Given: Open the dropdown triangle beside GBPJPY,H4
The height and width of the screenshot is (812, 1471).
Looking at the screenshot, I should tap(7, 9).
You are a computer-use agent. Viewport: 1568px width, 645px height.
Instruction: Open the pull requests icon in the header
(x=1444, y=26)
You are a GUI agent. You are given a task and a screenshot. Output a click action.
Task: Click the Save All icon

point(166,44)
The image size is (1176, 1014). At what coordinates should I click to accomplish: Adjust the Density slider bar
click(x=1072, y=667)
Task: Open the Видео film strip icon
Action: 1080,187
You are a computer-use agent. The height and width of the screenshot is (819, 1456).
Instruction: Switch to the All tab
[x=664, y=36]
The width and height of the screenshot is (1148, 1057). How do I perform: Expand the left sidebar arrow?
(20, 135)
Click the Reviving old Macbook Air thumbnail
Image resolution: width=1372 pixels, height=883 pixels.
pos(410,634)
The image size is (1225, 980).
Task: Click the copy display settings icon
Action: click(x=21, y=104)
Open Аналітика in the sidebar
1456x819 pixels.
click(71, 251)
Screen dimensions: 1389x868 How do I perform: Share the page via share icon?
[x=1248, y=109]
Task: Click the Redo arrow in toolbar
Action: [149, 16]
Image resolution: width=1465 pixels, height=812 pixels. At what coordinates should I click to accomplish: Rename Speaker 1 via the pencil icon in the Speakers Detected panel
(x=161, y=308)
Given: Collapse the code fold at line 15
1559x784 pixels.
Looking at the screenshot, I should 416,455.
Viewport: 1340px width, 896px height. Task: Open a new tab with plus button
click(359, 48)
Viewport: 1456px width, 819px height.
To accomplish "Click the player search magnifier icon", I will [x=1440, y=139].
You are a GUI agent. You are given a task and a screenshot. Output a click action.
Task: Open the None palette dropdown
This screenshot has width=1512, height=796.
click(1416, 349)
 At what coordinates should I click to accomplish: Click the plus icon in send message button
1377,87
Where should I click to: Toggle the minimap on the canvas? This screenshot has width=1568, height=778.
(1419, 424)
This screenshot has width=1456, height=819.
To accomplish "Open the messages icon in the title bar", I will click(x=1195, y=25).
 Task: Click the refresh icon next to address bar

### GOAL OF THE EXERCISE
Tally the lines of the preceding listing in which the word "dropdown" appears; state nothing but the total.

### EXERCISE RESULT
2